You may or may not have noticed, but every single week day for the month of September, I’ve put up a blog post. Some were short little blurbs linking to some other person’s blog or an article that I decided to comment on. Some were the normal, longer, type of posts that I put up, explaining some bit of technical behavior that has interested me or that I’ve had questions about. This is the last week day of the month and I’m excited to be able to go back to blogging 1-2 times a week again. There was no small amount of stress ensuring that I had posts scheduled out for each day, coming up with ideas, getting them written up.
Whew! It’s over.
The outcome?
Well, first off, it was just a personal goal. Could I do it? That part of the experiment is successful and complete. If I were to do this again, I think I’d do what others have done, 30 Days of X. If I had a single topic that I could come up with 30 blog posts about, I think it would be easier than simply bouncing between query tuning, PASS, Azure, whatever jumped into my head or caught my attention. Note, I’m not saying it would be easy. Putting together blog posts is labor. Well, if you care about them at all it’s labor.
Next, I wanted to see how it would affect… influence? I have two pre-cons coming up, one at the PASS Summit and one in Dallas. I was curious if I could drive more registrations to these events. Also, there was a little contest going on in another location, so I was trying to do well there. How did this turn out. OK, but not great. I have more registrations at the PASS Summit than expected, but it didn’t grow that much through September. Which suggests that my attempts at influence were unsuccessful. I also didn’t do too well in the contest. So, saturation may not be a good way to push influence, at least for me. But, you could argue since I was pushing three different agenda’s I diffused all of them. Not sure, but I’ll chalk it up as failed.
Finally, I wanted to see how posting this often affected my ability to pull people into the blog. Using Google Analytics I can compare this past month with the same month last year and with a month earlier this year. Here’s what the daily page views and average time on the page looked like for this past month (minus part of today):
Here is the same measure one year ago:
And here is the measure from May of this year as an average of my normal blogging (seven posts for the month):
The average time on site in May was 2:54, September 2012 2:52, this month was 0:58. Page views were; May: 7,669, September: 9,612, this month: 10,808.
What does all that tell me? One thing, If not for the single outlier of 1,162 views on September 20th of 2012 (which coincides with presenting at 24 Hours of PASS), the number of views would have been quite a lot less. Still, the number of views, especially the number per day, is up for this past month. Next, more blogging does mean more hits. It doesn’t lead to better quality hits though. And, the increase in hits wasn’t radical. Better? Yeah, but not for the amount of labor that went into it. If putting together 21 posts vs. 7 resulted in a three-fold increase, it would absolutely be worth it. But three times the work for a 10-30% bump… nah.

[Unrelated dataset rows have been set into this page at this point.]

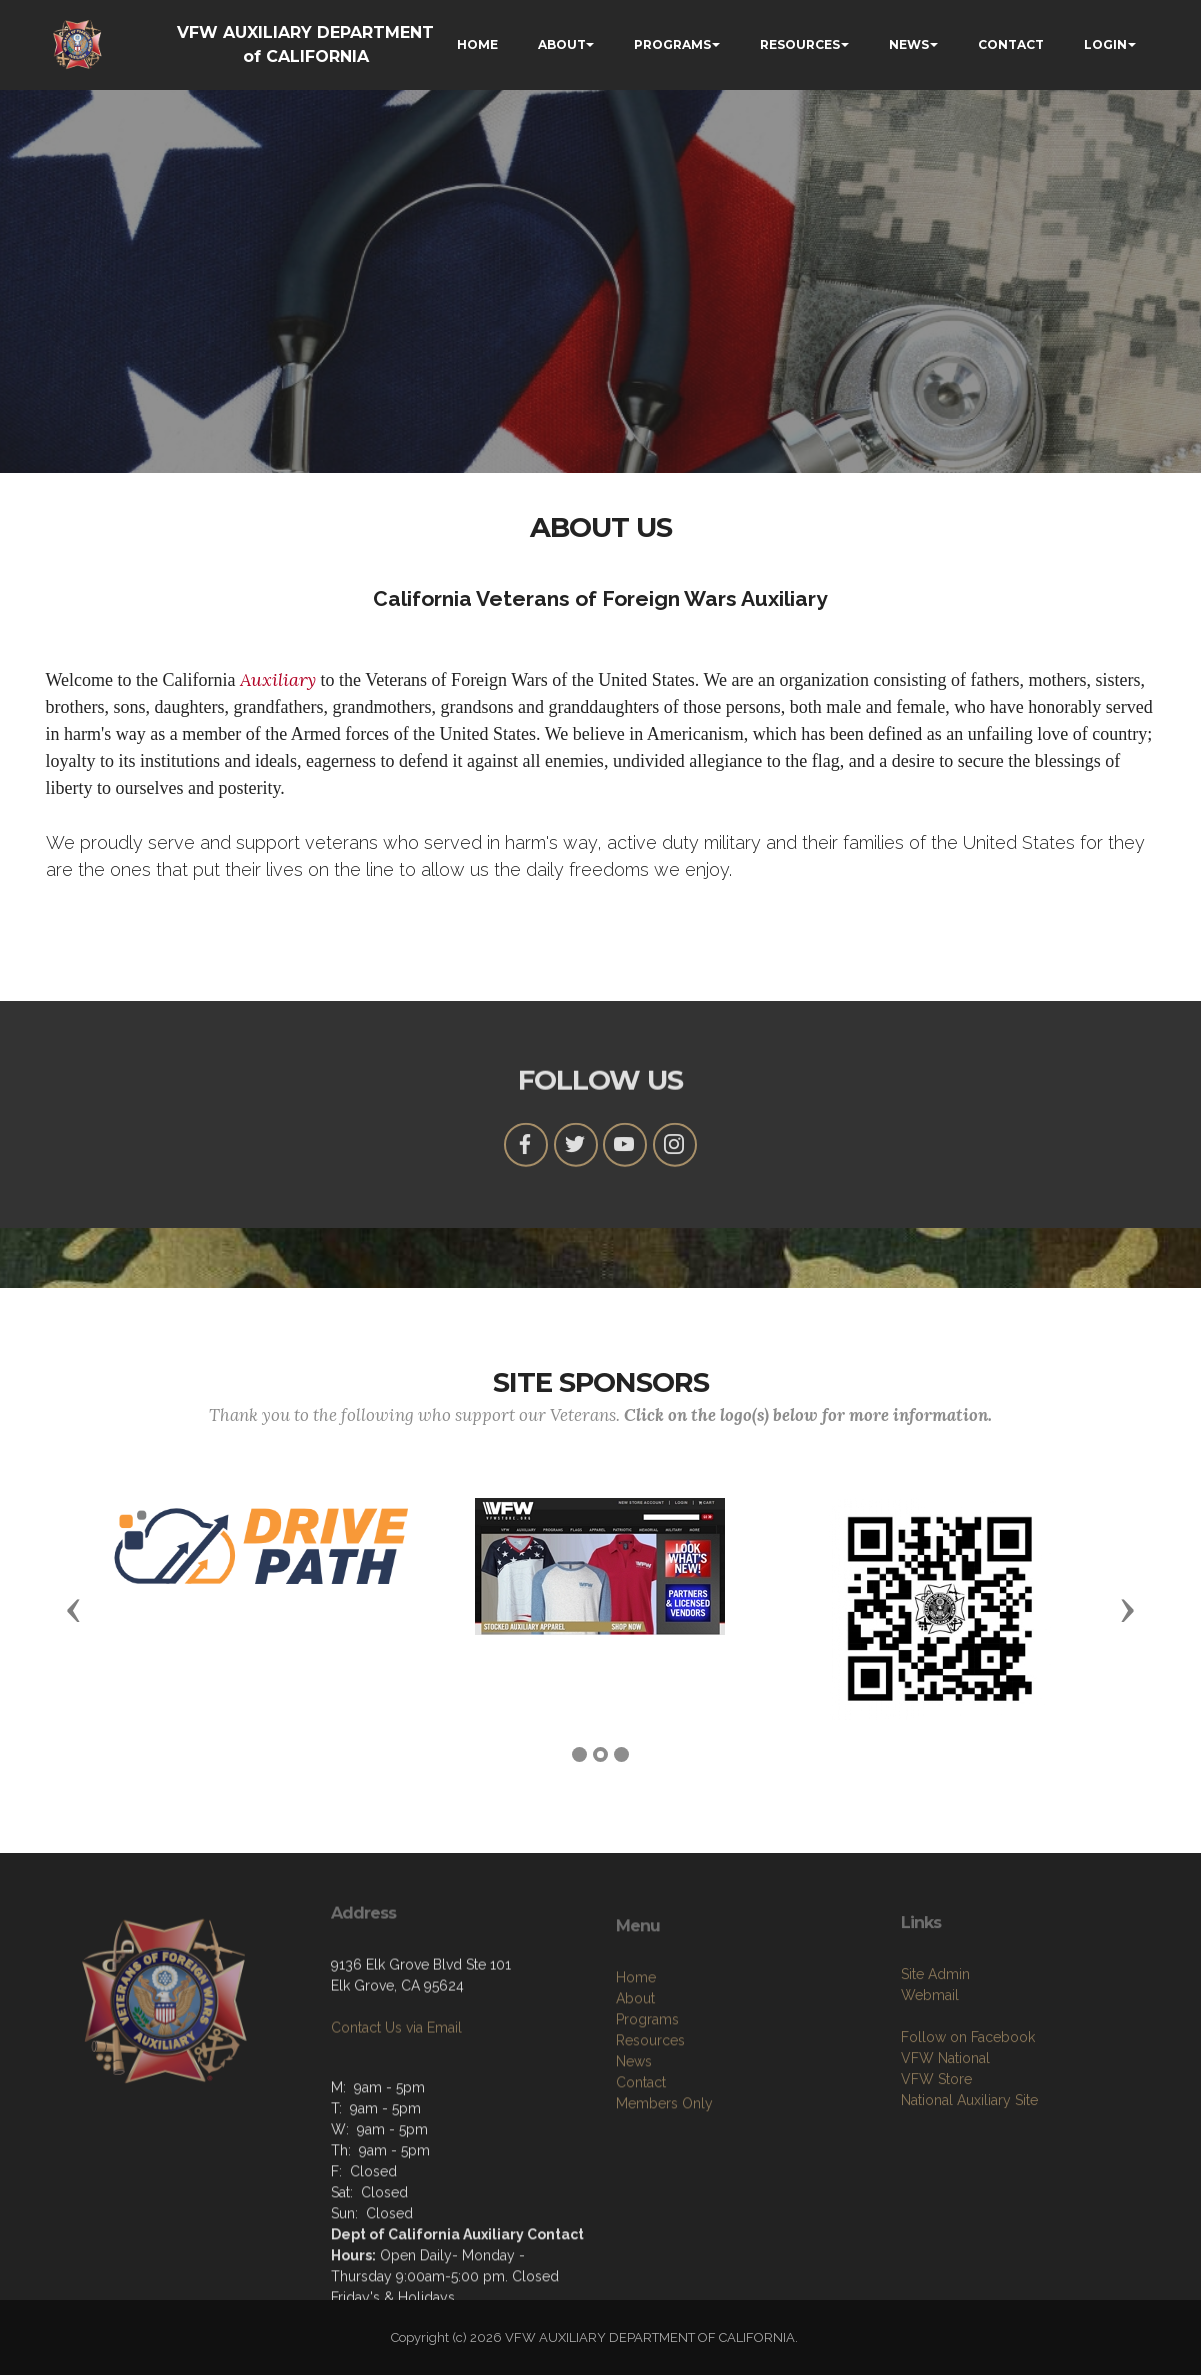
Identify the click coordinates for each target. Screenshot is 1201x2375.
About (635, 2071)
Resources (650, 2113)
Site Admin (935, 2040)
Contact (641, 2155)
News (634, 2134)
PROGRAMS (672, 44)
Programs (647, 2092)
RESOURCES (800, 44)
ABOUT (562, 44)
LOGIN (1105, 44)
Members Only (664, 2176)
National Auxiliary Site (969, 2166)
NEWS (909, 44)
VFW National (945, 2124)
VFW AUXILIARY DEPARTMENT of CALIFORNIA (305, 44)
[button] (74, 1609)
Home (636, 2050)
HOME (477, 44)
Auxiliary (278, 679)
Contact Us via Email (396, 2072)
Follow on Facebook (968, 2103)
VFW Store (936, 2145)
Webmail (930, 2061)
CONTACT (1011, 44)
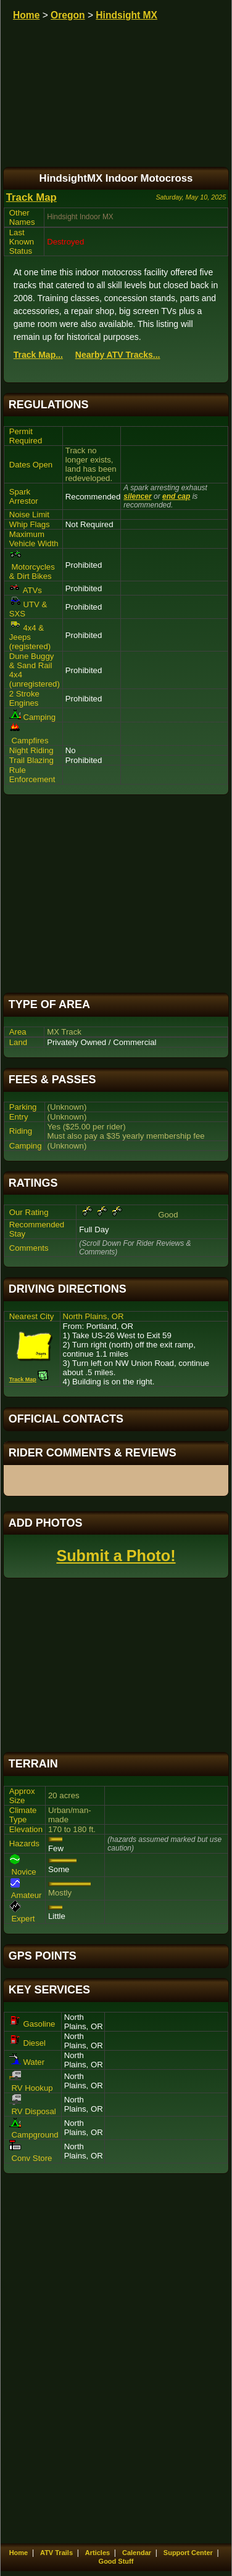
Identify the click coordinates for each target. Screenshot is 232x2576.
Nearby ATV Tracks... (117, 355)
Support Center (188, 2552)
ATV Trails (56, 2552)
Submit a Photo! (115, 1555)
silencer (137, 496)
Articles (97, 2552)
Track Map (31, 197)
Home (26, 15)
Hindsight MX (126, 15)
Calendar (136, 2552)
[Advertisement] (116, 894)
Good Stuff (116, 2561)
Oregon (68, 15)
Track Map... (38, 355)
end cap (176, 496)
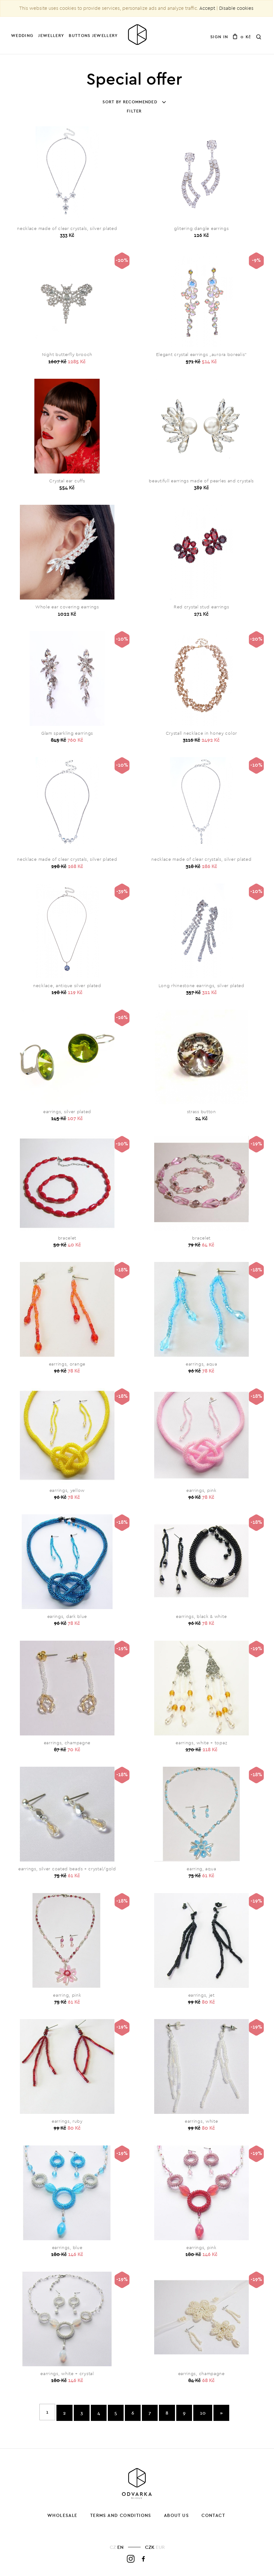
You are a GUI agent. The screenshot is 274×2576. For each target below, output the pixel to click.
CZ (113, 2547)
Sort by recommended (134, 101)
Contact (213, 2515)
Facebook (143, 2559)
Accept (207, 8)
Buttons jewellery (93, 35)
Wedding (22, 35)
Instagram (130, 2559)
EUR (160, 2547)
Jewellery (51, 35)
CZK (149, 2547)
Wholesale (62, 2515)
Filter (134, 110)
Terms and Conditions (120, 2515)
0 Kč (242, 36)
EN (120, 2547)
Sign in (219, 36)
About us (176, 2515)
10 (203, 2413)
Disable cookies (236, 8)
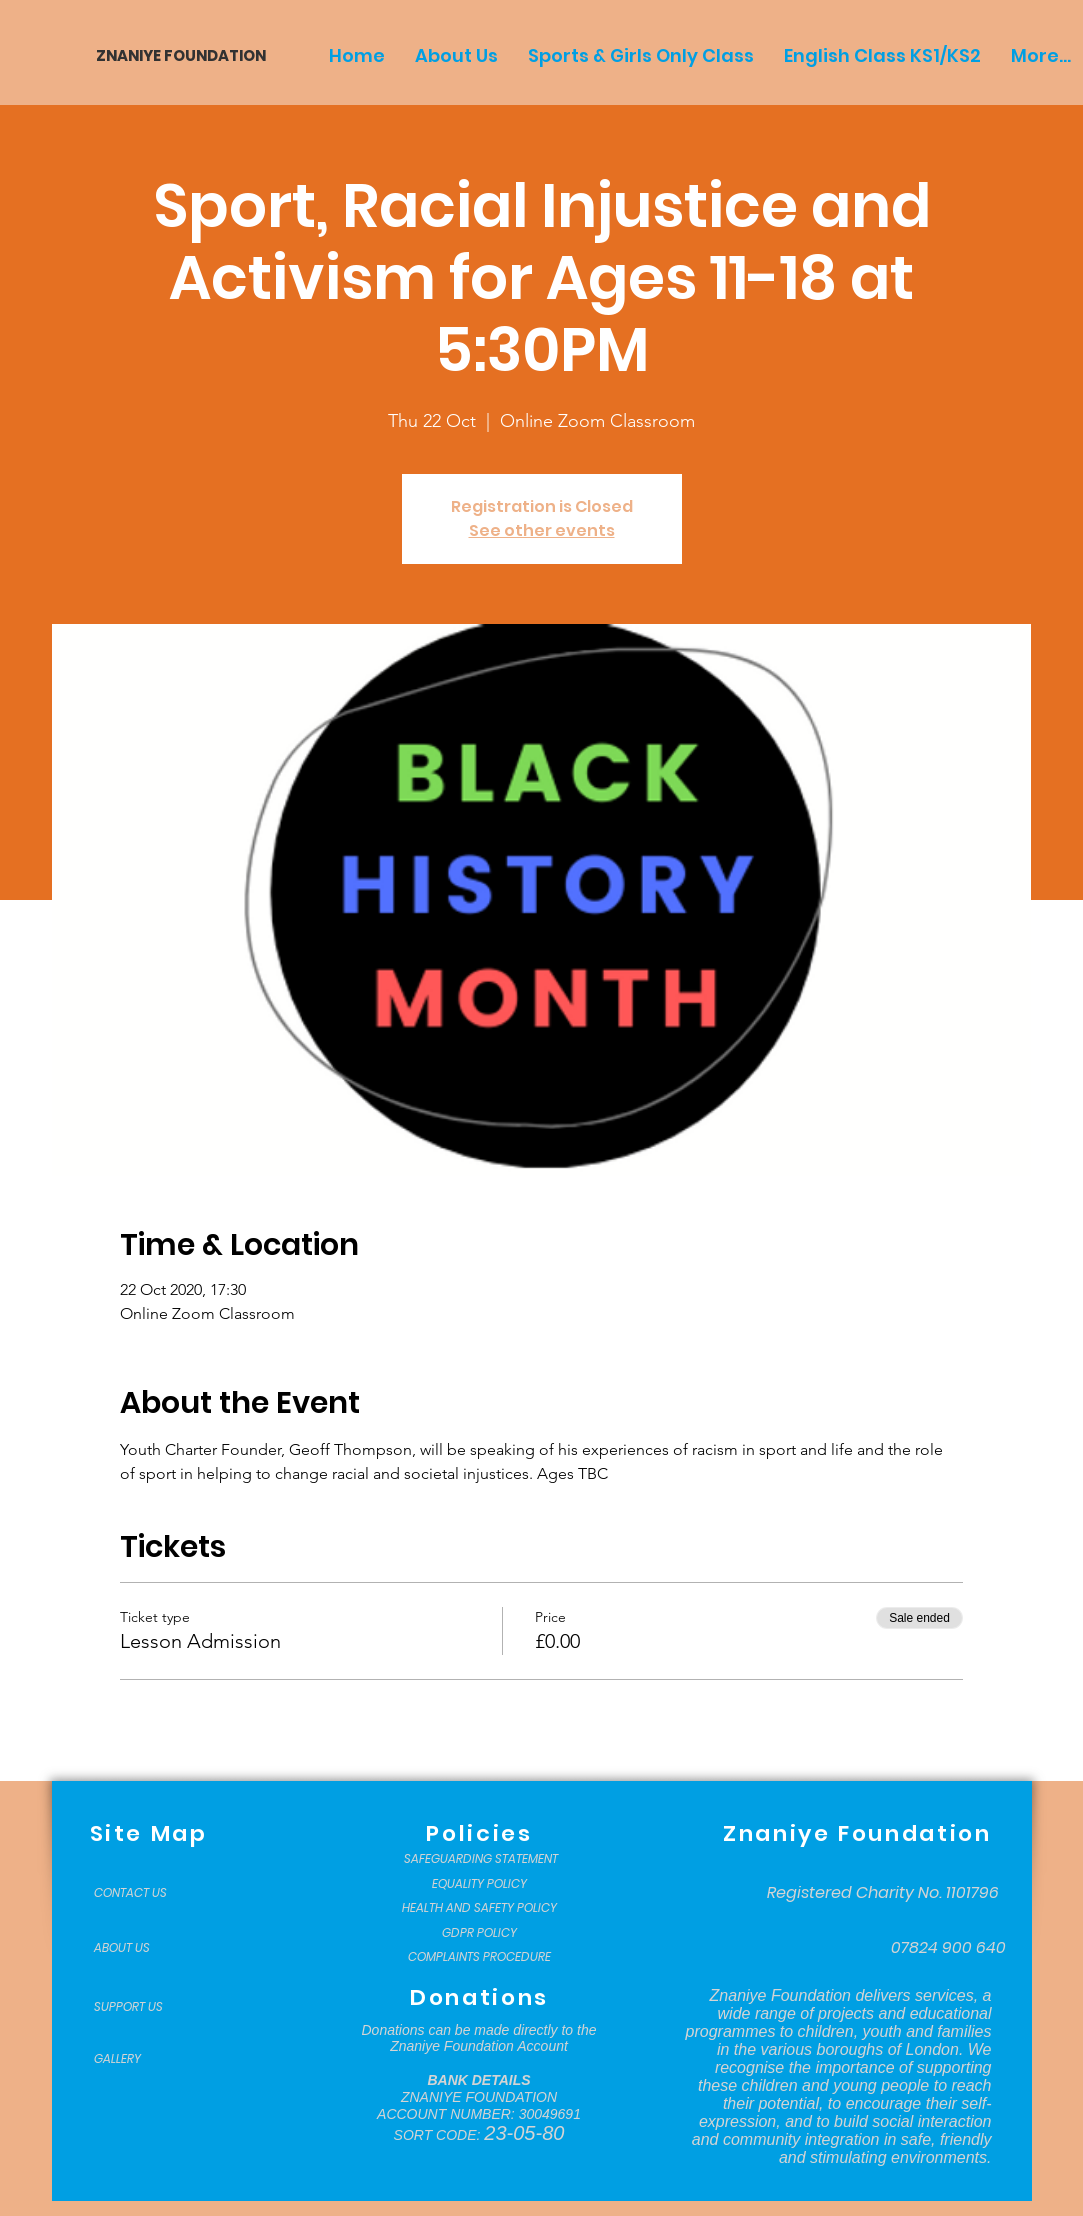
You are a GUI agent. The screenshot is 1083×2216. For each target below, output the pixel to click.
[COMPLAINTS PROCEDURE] (479, 1957)
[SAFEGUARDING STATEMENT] (481, 1859)
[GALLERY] (144, 2059)
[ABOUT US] (144, 1948)
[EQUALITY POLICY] (479, 1884)
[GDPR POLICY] (479, 1933)
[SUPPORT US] (144, 2007)
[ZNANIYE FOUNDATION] (173, 55)
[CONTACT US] (144, 1893)
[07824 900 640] (948, 1948)
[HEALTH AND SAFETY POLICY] (479, 1908)
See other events (542, 530)
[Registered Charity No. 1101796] (883, 1893)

Oh, and one more thing. I’ve frequently been a very vocal member of the “post your goals” type of people. But, I’ve been reading lately that keeping your mouth shut on your goals and working quietly towards them can be more rewarding and, much more importantly, more successful. It worked well enough I guess. Hard to quantify this one, but I didn’t tell any of you I was doing this before I did it.
In no particular order, some things I think I might have learned from this
- I am unlikely to do it again
- Presenting and speaking drives hits as much as, or more than, tweeting, etc.
- Stick to nerdly posts, they don’t do better than the short ones, but they last longer
- click bait, or at least my ability to identify it, doesn’t work
- plus, I’d rather have 3 posts I’m proud of than 15 posts that are junk
- Day of the week matters, Tuesday is better than Monday. Weird.
Thanks to all who have ever visited the blog, even by accident (some of the search terms are bizarre). Thanks to all who have ever posted a comment, even, especially, the critical ones. Back to our regular, not-quite scheduled, blogging.